Stephen Kavanagh, Directeur exécutif des services de police, INTERPOL
Collaborer avec les autres institutions culturelles qui font face aux mêmes difficultés
Les musées sont impactés par cette crise mais c’est également le cas des monuments, des sites, des bibliothèques ainsi que des édifices religieux. Dans la situation actuelle, les problématiques relatives à la sécurité sont une préoccupation commune pour toutes ces institutions. Par conséquent, les solutions décrites ci-dessus doivent être mutualisées. En particulier, la communication avec les services de police qui peuvent, en concertation avec les responsables de ces institutions, prévoir une surveillance renforcée autour de zones particulièrement riches en matière de patrimoine culturel.

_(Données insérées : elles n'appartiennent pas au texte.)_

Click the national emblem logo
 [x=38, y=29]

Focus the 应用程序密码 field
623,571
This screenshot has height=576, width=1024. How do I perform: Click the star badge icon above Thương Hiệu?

Impliquer les voisins et la communauté locale
Les musées représentent des forces vives et prennent part au tissu social au sein de leurs communautés. Lorsqu’un musée se trouve en zone résidentielle, les voisins, eux-mêmes confinés chez eux, pourraient être sensibilisés à informer la police en cas de circulation ou bruit suspect dans ou autour du musée. S’assurer qu’ils sachent qui appeler et comment agir vite sont deux points fondamentaux.
Commencer à penser à demain…
“Mon conseil est de commencer à réfléchir à la manière dont vous allez rouvrir lorsque le moment sera venu. Vous devriez commencer à réfléchir à la façon dont cela sera mis en œuvre dans votre musée. Un retour rapide à la situation normale est la meilleure mesure de sécurité que l’on puisse avoir !”
Anette Hansen, présidente d’ICMS
L’ICOM est régulièrement informé d’initiatives particulières – voire inédites – en matière de sécurité qui ne peuvent, pour des raisons évidentes, être rendues publiques. Cependant, en cette période de crise, il faut féliciter tous ces hommes et ces femmes qui se battent à l’intérieur et à l’extérieur des musées pour que les collections soient conservées en sécurité afin d’être rendues aux yeux du public une fois le confinement terminé. Merci de votre dévouement.